Comprehensive Review of Current Constraining Devices in Total Hip Arthroplasty

Johannes Michiel Van der Merwe, MBChB, FRCSC


J Am Acad Orthop Surg. 2018;26(14):479-488. 

In This Article

Abstract and Introduction


Hip instability after total joint arthroplasty is a devastating complication. Appropriate management of instability is a challenge. Three components that are commonly used in these challenging scenarios are constrained liners, constrained tripolar components, and nonconstrained tripolar components. The biomaterials and biomechanics of these devices vary. Surgeons must take into account the risks associated with each of these components and some surgical pearls for their use. A thorough review of the recent literature allows comparison of results addressing the short-, medium-, and long-term survival of each component. Constraining devices are a good option when used in salvage procedures in elderly and/or low-demand patients with hip instability.
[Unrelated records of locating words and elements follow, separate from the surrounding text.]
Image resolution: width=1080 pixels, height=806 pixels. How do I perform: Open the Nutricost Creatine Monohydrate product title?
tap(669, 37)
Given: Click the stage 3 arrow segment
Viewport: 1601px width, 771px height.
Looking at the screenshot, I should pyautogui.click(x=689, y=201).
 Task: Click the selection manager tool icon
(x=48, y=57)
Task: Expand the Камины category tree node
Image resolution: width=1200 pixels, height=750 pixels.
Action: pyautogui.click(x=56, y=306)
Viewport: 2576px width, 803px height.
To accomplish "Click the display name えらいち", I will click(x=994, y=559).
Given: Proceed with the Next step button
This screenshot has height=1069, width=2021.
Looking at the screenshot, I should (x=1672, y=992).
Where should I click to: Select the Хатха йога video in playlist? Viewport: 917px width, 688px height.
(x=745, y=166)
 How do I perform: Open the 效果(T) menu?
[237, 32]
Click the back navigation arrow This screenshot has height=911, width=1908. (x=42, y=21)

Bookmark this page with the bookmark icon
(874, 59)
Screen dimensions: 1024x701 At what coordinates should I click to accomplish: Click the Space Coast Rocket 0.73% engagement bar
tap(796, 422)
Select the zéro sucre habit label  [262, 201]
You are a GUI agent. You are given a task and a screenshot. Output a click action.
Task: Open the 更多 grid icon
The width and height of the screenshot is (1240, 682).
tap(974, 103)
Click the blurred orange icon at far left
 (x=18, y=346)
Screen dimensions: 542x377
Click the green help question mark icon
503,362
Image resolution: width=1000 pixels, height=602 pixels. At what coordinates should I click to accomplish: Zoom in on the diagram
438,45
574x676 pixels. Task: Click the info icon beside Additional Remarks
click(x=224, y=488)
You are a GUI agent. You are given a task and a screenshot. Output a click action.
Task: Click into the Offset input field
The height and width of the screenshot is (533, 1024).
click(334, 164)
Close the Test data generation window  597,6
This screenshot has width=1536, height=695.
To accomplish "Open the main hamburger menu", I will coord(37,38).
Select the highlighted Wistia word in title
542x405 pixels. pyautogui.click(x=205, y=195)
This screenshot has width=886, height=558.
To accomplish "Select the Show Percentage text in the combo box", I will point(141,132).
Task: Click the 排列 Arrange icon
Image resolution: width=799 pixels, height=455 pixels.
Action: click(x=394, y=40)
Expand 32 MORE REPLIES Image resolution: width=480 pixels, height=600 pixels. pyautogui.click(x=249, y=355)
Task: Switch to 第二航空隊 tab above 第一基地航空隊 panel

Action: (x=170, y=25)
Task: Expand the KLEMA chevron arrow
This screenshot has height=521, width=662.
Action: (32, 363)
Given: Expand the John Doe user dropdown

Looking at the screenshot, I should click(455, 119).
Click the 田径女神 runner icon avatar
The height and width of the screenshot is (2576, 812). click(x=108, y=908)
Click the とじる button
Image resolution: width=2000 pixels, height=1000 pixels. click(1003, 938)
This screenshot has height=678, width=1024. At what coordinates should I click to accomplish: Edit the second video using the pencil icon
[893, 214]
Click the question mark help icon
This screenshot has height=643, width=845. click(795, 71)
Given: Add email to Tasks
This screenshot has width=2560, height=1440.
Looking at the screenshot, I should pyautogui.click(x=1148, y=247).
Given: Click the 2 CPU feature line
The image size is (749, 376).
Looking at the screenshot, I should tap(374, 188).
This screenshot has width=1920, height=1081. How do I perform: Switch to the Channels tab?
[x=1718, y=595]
However, constraining devices should not be used to correct deficiencies in surgical technique or implant placement.


Primary and revision total hip arthroplasty (THA) procedures are being performed more frequently, as shown in the Australian[1] and Swedish[2] national arthroplasty registries. Revision surgery for hip instability accounts for a small proportion of revision procedures.

Many studies have demonstrated instability rates ranging from 0.5% to 10% after primary THA and from 10% to 25% after revision hip surgery.[3] The cumulative risk of dislocation does not remain constant after THA but increases with time because of trauma, polyethylene wear, increased pseudocapsular laxity, and deteriorating muscle strength. The cumulative risk of dislocation after primary THA is 7% at 25 years.[3] The risk factors for instability are summarized in Table 1.

Three nonconstrained options are available to address hip instability: a nonconstrained large-diameter femoral head in a standard polyethylene liner, which is snap-fitted into an acetabular cup; a nonconstrained acetabular shell with a smooth metal bearing, articulating with a large polyethylene ball that holds a constrained and mobile femoral head; and a metal bipolar component articulating with a nonconstrained acetabular component with a snap-fit polyethylene liner. The latter is used when the surgeon encounters a wellfixed nonmodular femoral component with a small femoral head that will articulate with an oversized acetabular component. This mismatch between the large outside diameter of the acetabular shell and the small diameter of the femoral head will lead to a large dead space around the acetabular component into which the femoral head can dislocate.[4] For example, if the surgeon uses a 64-mm revision acetabular shell and a 28-mm femoral head, the dead space around the acetabular component will be 18 mm (ie, 64 mm/2 = 32 mm; 28 mm/2 = 14 mm; 32 – 14 mm = 18 mm). The soft tissues thus cannot provide adequate restraint to avoid dislocation into the large dead space. Instead of having a large cup-to-head diameter mismatch, the femoral component can easily be converted to a bipolar component, which can articulate with the acetabular component.

Two constraining options are available for a tripolar component: a standard hip arthroplasty implant with a locking ring maintaining the femoral head in the polyethylene liner, and a constrained tripolar component, which consists of two locking rings maintaining the large bipolar component in the acetabulum and retaining the femoral head within the bipolar component.

The main indications for the use of constraining devices are summarized in Table 2.[5–7] The difficulty arises in choosing the correct implant for the appropriate patient. In general, the surgeon should use the least amount of constraint needed to achieve maximal stability. Fully constrained systems cause excessive stresses on the different interfaces, which can lead to early failure. The surgeon should be prepared to adapt to a new surgical plan depending on intraoperative findings. A simple liner exchange procedure can easily become a more complex procedure requiring a constrained tripolar design, such as when soft-tissue damage that might lead to instability is encountered intraoperatively, as sometimes occurs in metal-onmetal revisions.

A constraining device should not be used to correct deficiencies in the surgical technique or component placement. The deficiencies should be addressed first, and if instability persists after correction of the abnormalities, a constraining device can be used as a last resort. Failure to address the anomalies first will result in early failure despite the use of a constraining device.